Welcome to our website! At the AACPDM 71st Annual Meeting in Montreal, the participants were asked to “Dare Greatly” in their work towards the well-being of people with, and at risk for, cerebral palsy and other childhood-onset disabilities. The Academy commits to being a leader in the scientific education of health professionals who do this work. The highlight of the year is always the annual meeting but the hard working committees dare greatly throughout the year to enhance the mission of the Academy. It is our hope that this website serves to communicate the activities of this Academy as well as provide timely information on issues of interest to Academy members and those who are interested in its mission.
There are two important developments for the Academy that occurred at the annual meeting in Montreal. First, the Community Council was officially approved by the Board. This Council will be transitioning this year from the Community Council Taskforce, formed in response to a Summit held in March of 2016 to the Council in its intended form. The Community Council is now co- chaired by Wendy Sullivan and First VP of the AACPDM, Jilda Vargus-Adams. The primary purpose of the AACPDM Community Council is to provide the voice of the variety of stakeholders (community members, persons with disabilities, parents of persons with disabilities, representatives of advocacy groups, etc.) to enhance the mission of the AACPDM with the goal of creating greater opportunities to collaborate for the health, wellness and service towards those with cerebral palsy and other childhood-onset disabilities. The Chair of the Community Council will be an ex-officio member of the AACPDM Board.
The second development is the signing of the constitution of the International Alliance of Academies of Childhood Disability (IAACD). The IAACD was established to improve the health and well-being of children, youth and adults with childhood-onset disabilities around the globe by enhancing local multidisciplinary professional capacity and expertise through an international collaboration between academies. The founding Academies of the IAACD are the American Academy of Cerebral Palsy and Developmental Medicine, the Australasian Academy of Cerebral Palsy and Developmental Medicine, and the European Academy of Childhood Disability.
At this moment, I would like to point out a key development that should be of interest to both providers and key stakeholders in the United States. The Advocacy Committee has been involved for several years in an initiative to secure funding for CP research and reports the following: “While there has been much talk about what the U.S. Congress has not gotten done, the U.S. Congress has made a positive move for cerebral palsy research. The CP Collaborative (a collaboration of multiple organizations promoting and supporting individuals with cerebral palsy, including AACPDM) advocated, drafted, and lobbied for language in support of cerebral palsy research in the Labor, Health, Human Services and Education Appropriations Bill (LHHS Appropriations Bill FY2018) that passed earlier this year. Specifically, this bill has the strongest language in support of cerebral palsy research and surveillance to date. The following two paragraphs are sections in the LHHS Appropriations Bill in support of cerebral palsy research, which are directed at the CDC and NIH.

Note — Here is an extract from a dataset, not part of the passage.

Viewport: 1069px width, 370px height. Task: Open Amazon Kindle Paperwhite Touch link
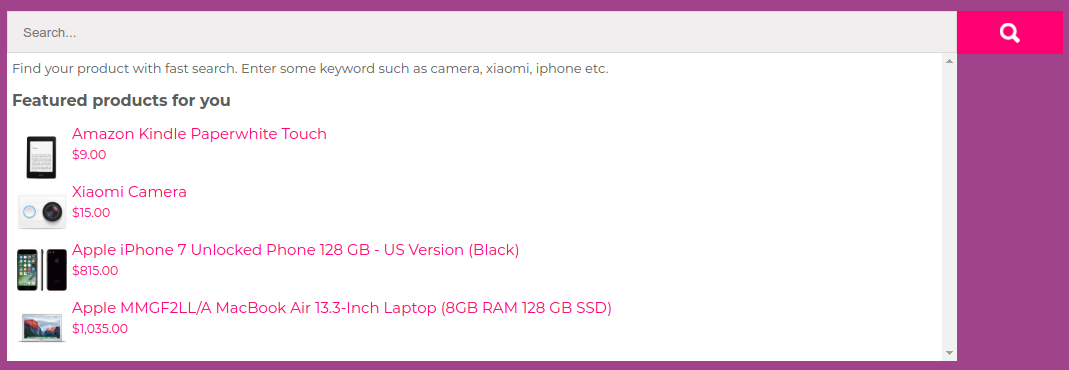click(199, 134)
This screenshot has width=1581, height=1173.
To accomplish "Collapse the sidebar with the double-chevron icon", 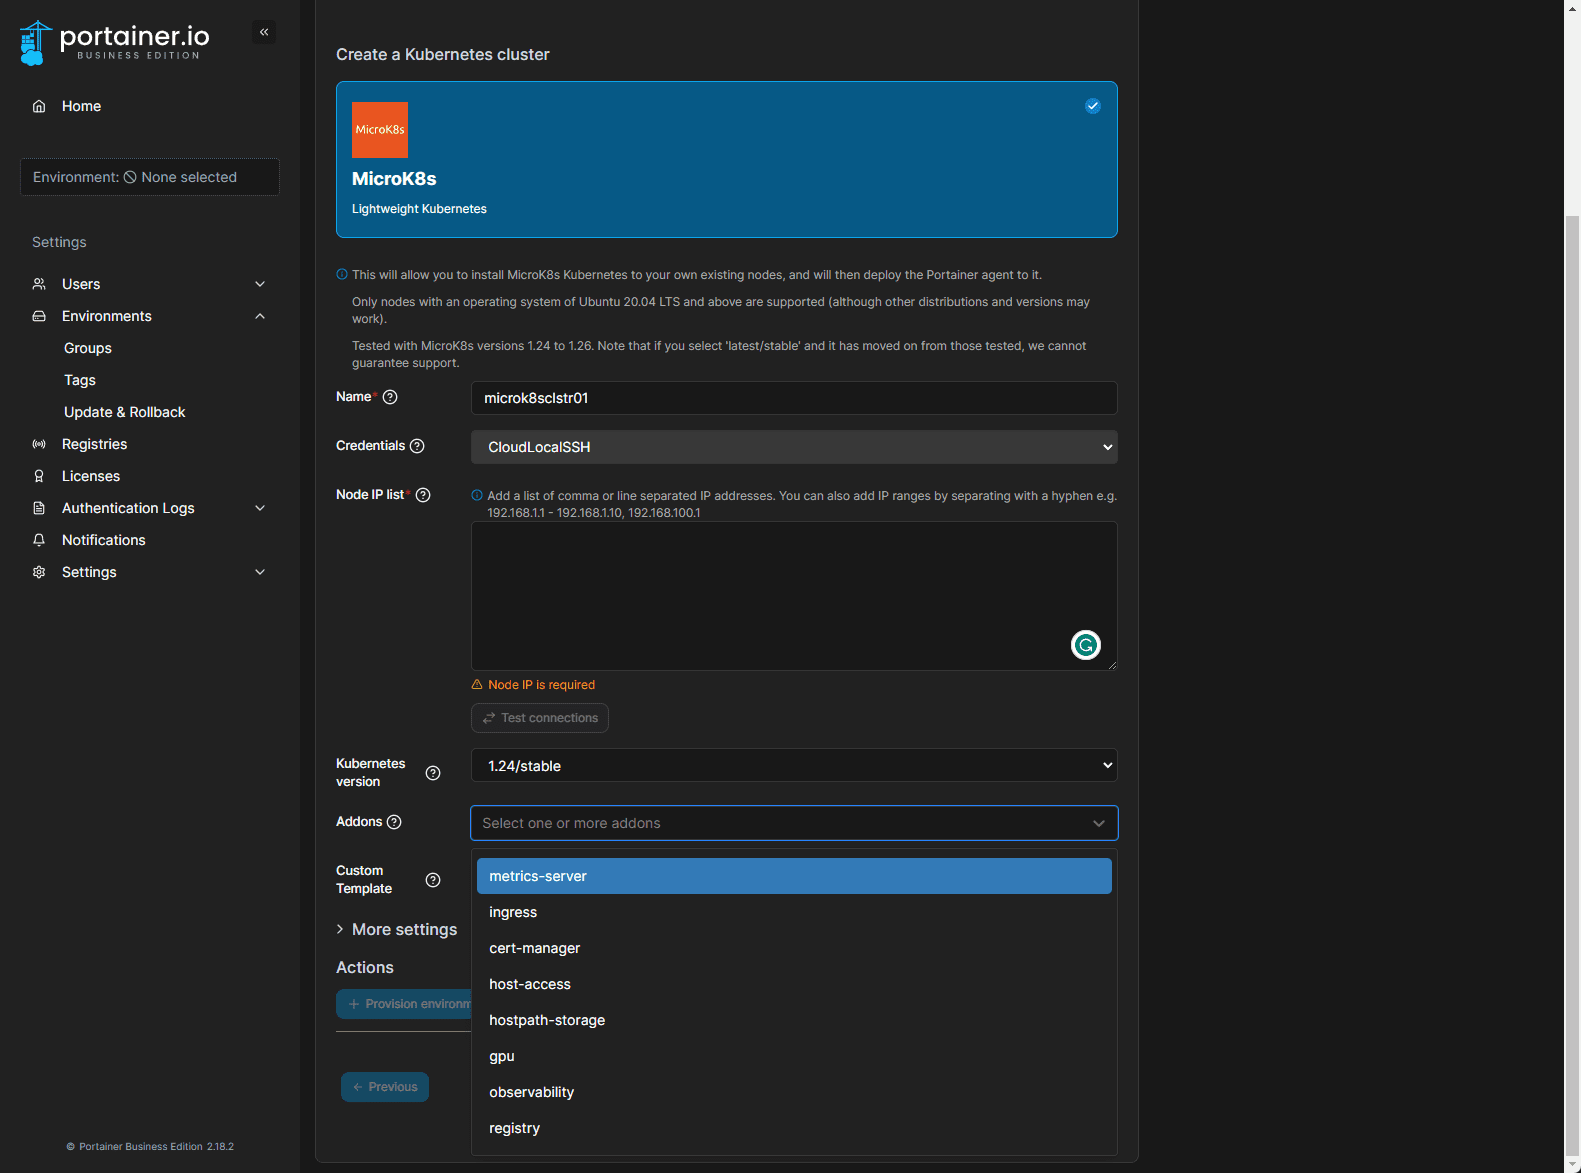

In CDC - pg. 69 of LHHS Appropriations Bill FY2018
“Cerebral Palsy [CP].—The Committee encourages CDC to build upon existing surveillance and research applications of CP surveillance within the established 11 Autism and Developmental Disabilities Monitoring Network surveillance sites. The Committee recognizes and supports CDC’s efforts to include CP surveillance in three existing sites and encourage CDC to expand this effort within current resources to additional sites allowing for a more nationally representative sample.”
In NINDS - pg. 91 of LHHS Appropriations Bill FY2018
“Cerebral Palsy [CP].—The Committee commends NINDS for developing the CP 5-year Strategic Plan and urges NINDS to implement Funding Opportunity Announcements in support of the top priorities and increase its CP research efforts for prevention, treatment, and cure through the lifespan. The Committee encourages funding for basic and translational research (including regenerative medicine) for improved outcomes for patients with CP, and recommends collaboration with the research and advocacy community. Furthermore, the Committee recommends that NIH form a transNIH working group of program officers who manage their Institute’s CP portfolio and that this group regularly interact with CP patient advocacy groups.”
This is a monumental step forward for CP research. We are looking forward to the CP community being able to capitalize on the work that is already being done at the CDC and NIH. However, more work remains. Specially, we are eager to see a strategic plan from the CDC as to how the CP surveillance will be expanded within the current resources. Furthermore, we will continue to advocate for funding to be designated for these and future CP research and surveillance efforts.”
Please familiarize yourself with the four Care Pathways that are posted on the right side of this homepage. These are useful tools for your practice, your patients and families and your trainees. Also, as you embark upon research, become familiar with the common data elements for cerebral palsy, also posted on the right side of this homepage. Not only are these useful tools for your research, but may be required elements for grant applications. Finally, I would note that the Academy leadership will be beginning a process to update our strategic plan. Look for a request for your input on the direction of our Academy in a survey of the membership in early 2018.